▸ ASSIGNED TASK: Gather up every line from the entries below that uses the word "will".

Collected data entries:

☆ ☆ ☆ ☆ ☆

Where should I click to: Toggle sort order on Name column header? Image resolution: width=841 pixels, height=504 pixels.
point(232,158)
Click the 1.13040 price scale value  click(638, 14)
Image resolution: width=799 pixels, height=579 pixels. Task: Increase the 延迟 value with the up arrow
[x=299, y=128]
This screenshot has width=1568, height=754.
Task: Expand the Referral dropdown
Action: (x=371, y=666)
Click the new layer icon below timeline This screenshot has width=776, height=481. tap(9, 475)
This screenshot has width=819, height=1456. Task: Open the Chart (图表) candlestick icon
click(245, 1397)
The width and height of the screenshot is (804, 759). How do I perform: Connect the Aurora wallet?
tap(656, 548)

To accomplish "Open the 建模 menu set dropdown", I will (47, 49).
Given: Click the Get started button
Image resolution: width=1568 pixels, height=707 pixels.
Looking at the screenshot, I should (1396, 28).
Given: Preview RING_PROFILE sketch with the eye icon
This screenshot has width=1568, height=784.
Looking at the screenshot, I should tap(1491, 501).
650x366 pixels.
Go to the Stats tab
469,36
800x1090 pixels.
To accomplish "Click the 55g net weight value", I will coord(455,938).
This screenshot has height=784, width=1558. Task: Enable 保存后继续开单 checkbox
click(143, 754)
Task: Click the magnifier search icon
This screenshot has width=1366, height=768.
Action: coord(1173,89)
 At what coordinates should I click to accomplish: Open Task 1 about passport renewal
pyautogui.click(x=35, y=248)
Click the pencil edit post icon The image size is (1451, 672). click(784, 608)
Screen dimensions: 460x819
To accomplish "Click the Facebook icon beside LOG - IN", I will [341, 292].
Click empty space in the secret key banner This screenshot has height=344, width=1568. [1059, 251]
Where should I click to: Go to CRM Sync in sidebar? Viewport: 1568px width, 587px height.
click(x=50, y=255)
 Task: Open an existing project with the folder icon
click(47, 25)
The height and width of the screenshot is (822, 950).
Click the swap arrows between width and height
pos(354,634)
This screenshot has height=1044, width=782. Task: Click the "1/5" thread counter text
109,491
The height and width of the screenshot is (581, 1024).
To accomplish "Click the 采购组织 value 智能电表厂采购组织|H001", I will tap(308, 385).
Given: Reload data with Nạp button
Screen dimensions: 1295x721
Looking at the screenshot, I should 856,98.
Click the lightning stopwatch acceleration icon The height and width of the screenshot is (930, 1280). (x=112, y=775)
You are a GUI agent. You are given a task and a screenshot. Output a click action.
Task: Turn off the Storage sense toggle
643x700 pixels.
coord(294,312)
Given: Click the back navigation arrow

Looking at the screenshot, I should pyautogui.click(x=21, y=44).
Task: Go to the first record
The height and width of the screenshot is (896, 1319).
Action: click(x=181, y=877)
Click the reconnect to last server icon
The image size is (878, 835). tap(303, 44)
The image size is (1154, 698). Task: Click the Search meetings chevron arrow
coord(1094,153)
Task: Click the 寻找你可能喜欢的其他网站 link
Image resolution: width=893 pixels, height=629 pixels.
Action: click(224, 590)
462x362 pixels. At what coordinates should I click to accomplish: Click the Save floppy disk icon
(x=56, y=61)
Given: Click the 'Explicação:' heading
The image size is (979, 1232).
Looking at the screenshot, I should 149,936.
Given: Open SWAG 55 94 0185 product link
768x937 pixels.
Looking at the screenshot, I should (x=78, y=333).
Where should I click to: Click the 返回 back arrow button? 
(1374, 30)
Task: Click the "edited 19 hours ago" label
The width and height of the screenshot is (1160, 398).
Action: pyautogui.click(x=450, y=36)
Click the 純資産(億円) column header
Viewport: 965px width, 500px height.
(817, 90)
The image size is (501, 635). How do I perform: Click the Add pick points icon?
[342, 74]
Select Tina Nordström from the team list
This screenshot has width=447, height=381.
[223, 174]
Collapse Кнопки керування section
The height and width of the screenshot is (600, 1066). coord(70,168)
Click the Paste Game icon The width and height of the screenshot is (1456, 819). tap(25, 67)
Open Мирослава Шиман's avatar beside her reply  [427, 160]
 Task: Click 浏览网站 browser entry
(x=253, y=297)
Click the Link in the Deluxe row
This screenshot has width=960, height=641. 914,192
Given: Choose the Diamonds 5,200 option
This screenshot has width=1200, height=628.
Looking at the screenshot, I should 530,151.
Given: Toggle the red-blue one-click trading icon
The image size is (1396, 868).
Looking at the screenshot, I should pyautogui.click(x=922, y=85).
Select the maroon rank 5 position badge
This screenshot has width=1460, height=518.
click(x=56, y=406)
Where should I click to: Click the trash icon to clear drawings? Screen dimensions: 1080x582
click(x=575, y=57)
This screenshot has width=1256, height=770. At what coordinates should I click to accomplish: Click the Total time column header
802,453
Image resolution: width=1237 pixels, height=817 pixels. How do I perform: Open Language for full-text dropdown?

☆ ☆ ☆ ☆ ☆

▸ EXERCISE RESULT:
To accomplish "Open the 建模 menu set dropdown", I will (47, 49).
To accomplish "Click the 55g net weight value", I will coord(455,938).
To accomplish "Click the Facebook icon beside LOG - IN", I will [341, 292].
To accomplish "Click the 采购组织 value 智能电表厂采购组织|H001", I will tap(308, 385).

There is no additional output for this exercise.